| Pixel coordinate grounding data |
BEGIN
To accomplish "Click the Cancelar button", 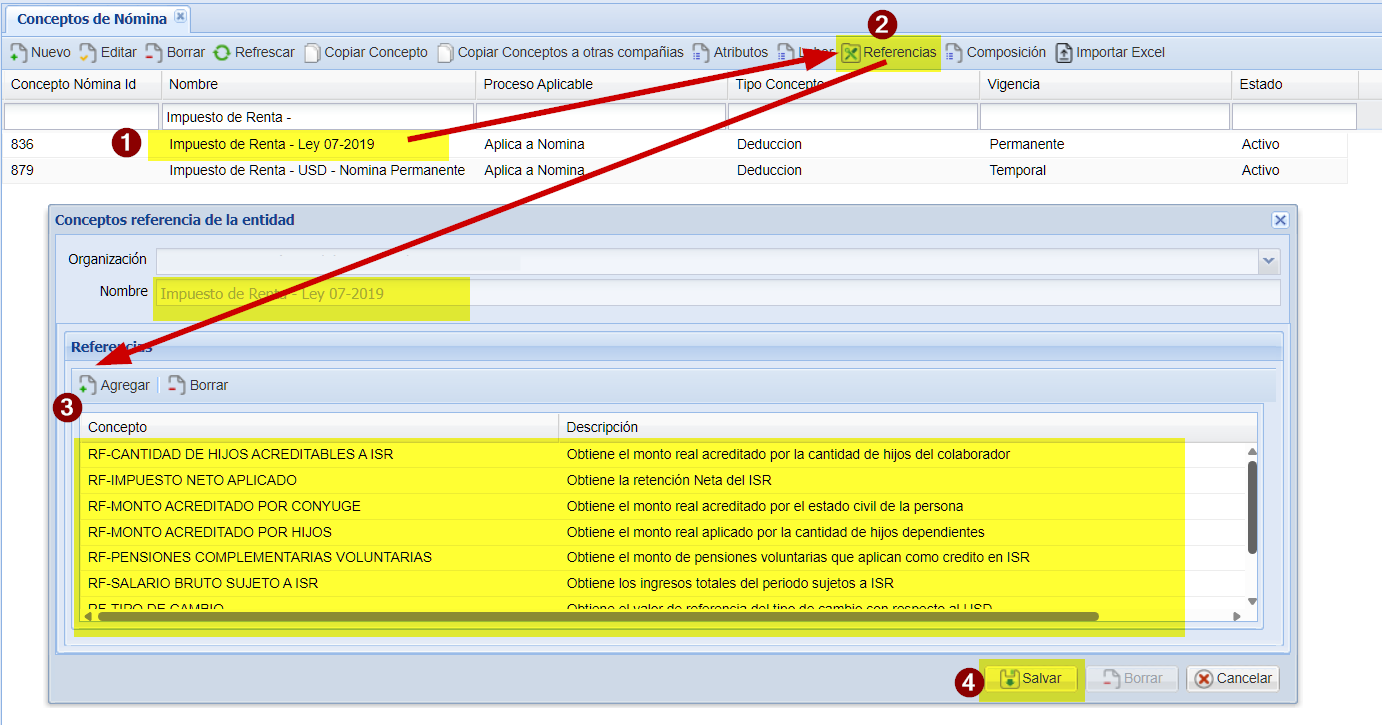I will coord(1232,678).
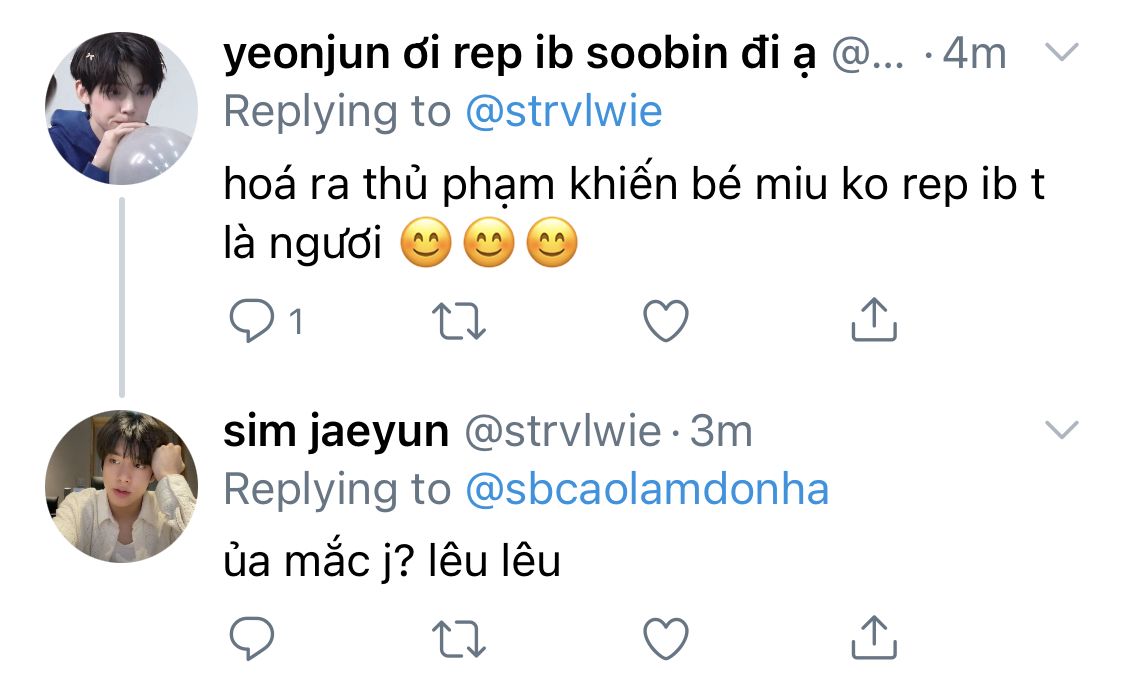Open the @strvlwie link after "Replying to"
Image resolution: width=1125 pixels, height=686 pixels.
564,112
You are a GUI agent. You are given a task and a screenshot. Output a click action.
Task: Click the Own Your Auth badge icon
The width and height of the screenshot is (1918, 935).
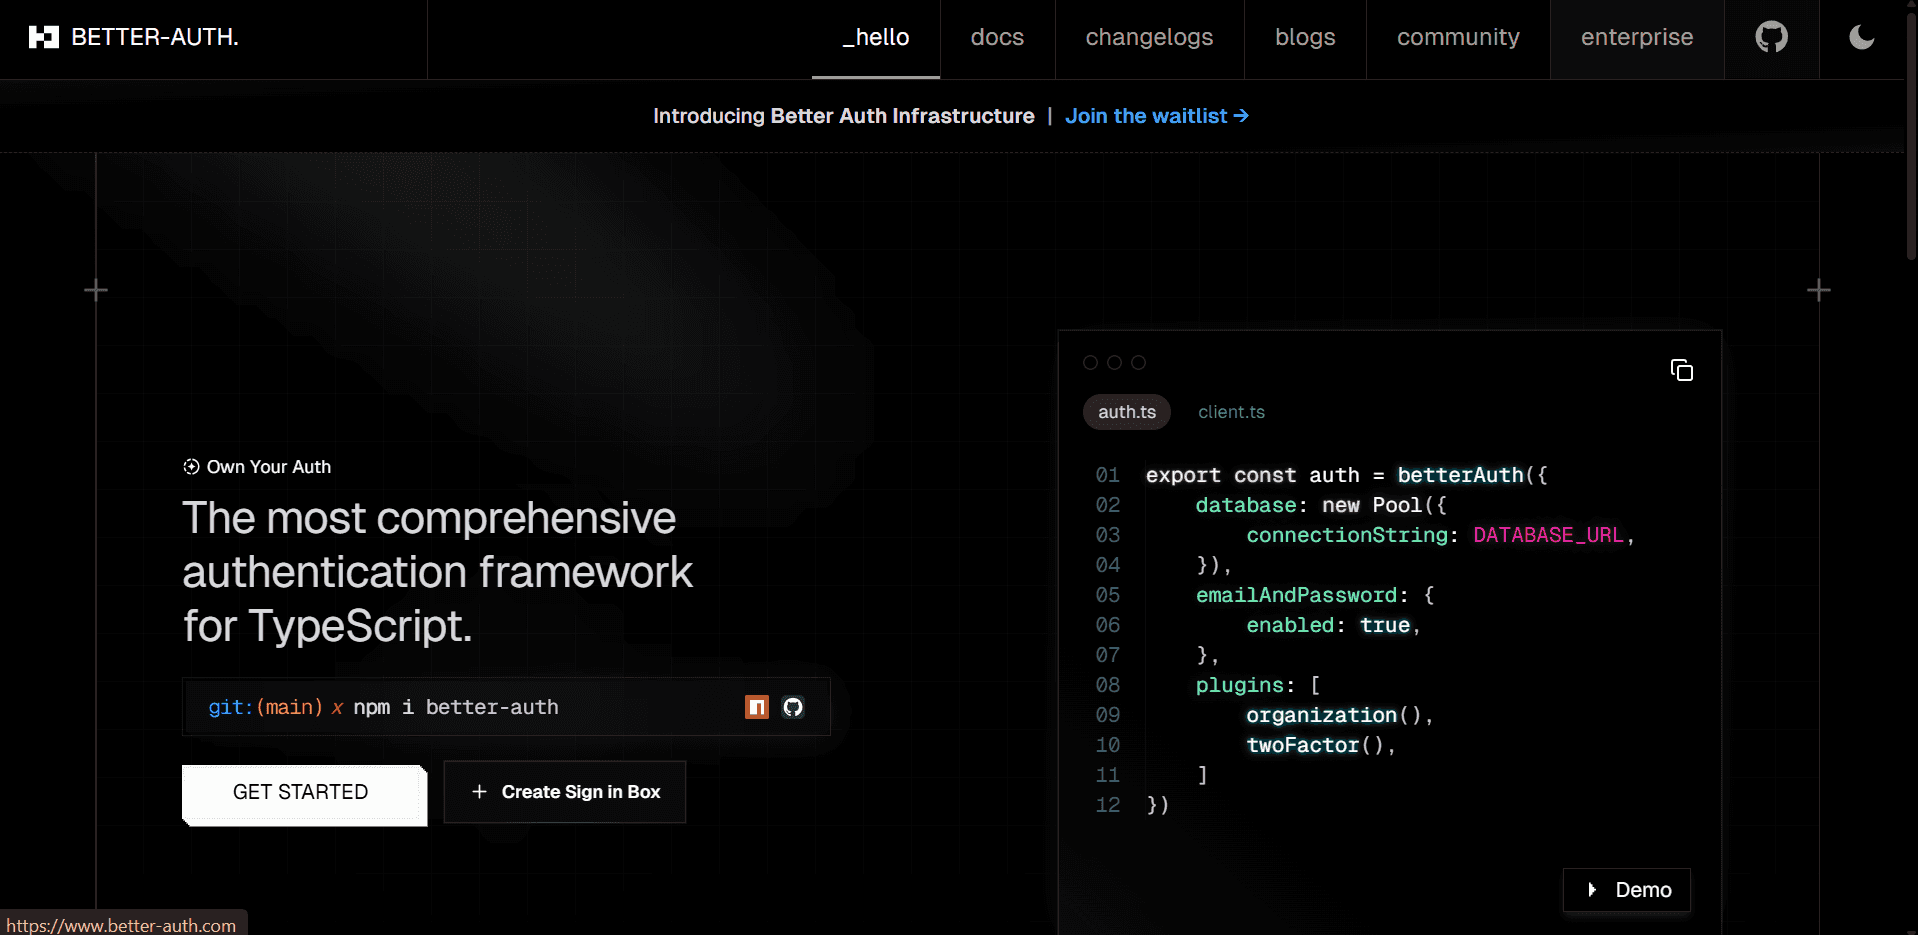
END
| YOUR GOAL |
Please find each line in the records above that holds the word "screenshot", and copy it.

| OUTPUT FOR THIS TASK |
You are a GUI agent. You are given a task and a screenshot. Output a click action.
The width and height of the screenshot is (1918, 935).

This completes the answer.